The intestinal absorption of 3-O-methyl-D-glucose in methotrexate-treated rats: an in vivo study of small bowel function

Abstract

The in vivo absorption of 3-O-methyl-D-glucose (3MG) as a marker of intestinal function has not been studied in an animal model. We evaluated the use of 3MG as a marker of intestinal absorption when given enterally to rats recovering from small bowel mucosal injury induced by methotrexate (MTX). Radiolabeled 3MG was administered into the duodenum of control (CON) and MTX-treated rats and blood samples were obtained at specified intervals. Mucosal permeability was also assessed using radiolabeled mannitol and polyethylene glycol 900 (PEG). Concentration time points were plotted, and area under the curve was calculated as an approximation of absorbed dose. Mucosal weight, maltase activity, and protein content were determined on mucosal scrapings. During the acute phase (day 5), 3MG absorption and maltase-specific activity were significantly decreased in the MTX group when compared to the CON group (p less than 0.001).
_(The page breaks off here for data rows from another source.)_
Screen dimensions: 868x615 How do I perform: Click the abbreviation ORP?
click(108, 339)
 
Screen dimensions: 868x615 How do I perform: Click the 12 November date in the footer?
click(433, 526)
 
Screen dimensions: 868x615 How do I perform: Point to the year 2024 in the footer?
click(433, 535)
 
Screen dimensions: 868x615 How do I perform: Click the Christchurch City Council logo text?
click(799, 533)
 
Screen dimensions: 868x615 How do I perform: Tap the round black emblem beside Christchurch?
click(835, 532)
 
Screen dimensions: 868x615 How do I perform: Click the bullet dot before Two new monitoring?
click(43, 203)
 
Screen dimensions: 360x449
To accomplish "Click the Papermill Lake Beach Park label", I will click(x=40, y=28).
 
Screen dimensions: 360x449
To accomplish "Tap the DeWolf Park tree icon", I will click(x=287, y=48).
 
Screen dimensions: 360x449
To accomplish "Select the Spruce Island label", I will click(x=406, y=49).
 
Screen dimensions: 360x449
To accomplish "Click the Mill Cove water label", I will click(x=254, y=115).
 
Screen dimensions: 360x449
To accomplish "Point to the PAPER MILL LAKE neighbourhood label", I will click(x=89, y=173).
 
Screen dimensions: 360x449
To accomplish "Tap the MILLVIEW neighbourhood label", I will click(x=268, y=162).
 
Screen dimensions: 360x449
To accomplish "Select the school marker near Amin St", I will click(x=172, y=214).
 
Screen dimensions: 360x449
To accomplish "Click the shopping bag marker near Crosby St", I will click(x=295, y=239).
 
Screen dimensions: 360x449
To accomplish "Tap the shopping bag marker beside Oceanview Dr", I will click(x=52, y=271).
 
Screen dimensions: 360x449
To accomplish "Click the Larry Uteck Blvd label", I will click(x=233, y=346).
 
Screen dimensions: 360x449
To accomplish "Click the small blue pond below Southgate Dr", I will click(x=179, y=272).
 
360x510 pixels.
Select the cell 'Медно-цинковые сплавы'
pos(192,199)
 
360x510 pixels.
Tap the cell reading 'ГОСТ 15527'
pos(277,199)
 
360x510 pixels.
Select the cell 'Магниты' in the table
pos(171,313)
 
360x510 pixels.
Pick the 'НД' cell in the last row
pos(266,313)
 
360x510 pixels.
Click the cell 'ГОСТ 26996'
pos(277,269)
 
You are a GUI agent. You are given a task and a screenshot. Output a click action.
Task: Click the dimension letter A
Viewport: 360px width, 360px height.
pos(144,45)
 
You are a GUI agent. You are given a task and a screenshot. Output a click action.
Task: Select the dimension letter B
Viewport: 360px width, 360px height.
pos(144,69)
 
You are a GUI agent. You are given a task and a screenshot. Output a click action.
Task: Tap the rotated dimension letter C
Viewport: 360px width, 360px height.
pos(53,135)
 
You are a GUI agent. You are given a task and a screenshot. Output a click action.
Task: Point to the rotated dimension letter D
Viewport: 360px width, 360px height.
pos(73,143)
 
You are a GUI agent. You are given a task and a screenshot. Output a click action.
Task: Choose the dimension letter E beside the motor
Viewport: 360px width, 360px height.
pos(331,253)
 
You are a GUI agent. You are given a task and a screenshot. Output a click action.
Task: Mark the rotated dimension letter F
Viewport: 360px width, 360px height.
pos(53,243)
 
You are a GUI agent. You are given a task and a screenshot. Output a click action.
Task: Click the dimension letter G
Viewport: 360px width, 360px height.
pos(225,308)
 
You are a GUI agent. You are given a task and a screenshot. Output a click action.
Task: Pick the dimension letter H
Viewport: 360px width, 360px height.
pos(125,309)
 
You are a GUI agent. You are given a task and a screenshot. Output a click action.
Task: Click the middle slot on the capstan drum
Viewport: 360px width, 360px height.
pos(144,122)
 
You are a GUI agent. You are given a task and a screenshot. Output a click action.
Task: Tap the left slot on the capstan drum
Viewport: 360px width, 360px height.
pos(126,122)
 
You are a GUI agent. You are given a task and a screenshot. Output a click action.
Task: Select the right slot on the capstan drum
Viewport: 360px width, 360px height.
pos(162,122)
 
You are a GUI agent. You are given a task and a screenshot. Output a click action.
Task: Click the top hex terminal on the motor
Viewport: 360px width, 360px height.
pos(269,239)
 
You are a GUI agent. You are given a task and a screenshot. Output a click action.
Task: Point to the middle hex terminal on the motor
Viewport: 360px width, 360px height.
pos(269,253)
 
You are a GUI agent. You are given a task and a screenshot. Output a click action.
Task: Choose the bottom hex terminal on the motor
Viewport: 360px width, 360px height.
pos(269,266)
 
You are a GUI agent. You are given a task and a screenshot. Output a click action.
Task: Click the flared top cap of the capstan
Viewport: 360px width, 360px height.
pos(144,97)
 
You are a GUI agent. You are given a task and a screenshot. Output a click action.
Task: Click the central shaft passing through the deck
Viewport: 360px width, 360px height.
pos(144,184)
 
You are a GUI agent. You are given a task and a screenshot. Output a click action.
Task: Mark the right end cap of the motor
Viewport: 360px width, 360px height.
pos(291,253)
The MTX group showed a trend toward greater permeability to mannitol when compared to the CON group; however, this was not statistically significant. Mucosal permeability to PEG was similar in both groups. During a later stage in the recovery process (day 12), the area under the curve calculations for 3MG absorption were the same for both CON and MTX animals, with maltase activity in the MTX group recovering to control values. Changes in 3MG absorption paralleled total maltase activities following severe injury. These results suggest that the combined active and passive transport of 3MG in vivo could be of use as a marker of intestinal absorption in states where the small intestine has sustained major damage resulting in compromised absorption as well as brush border digestion.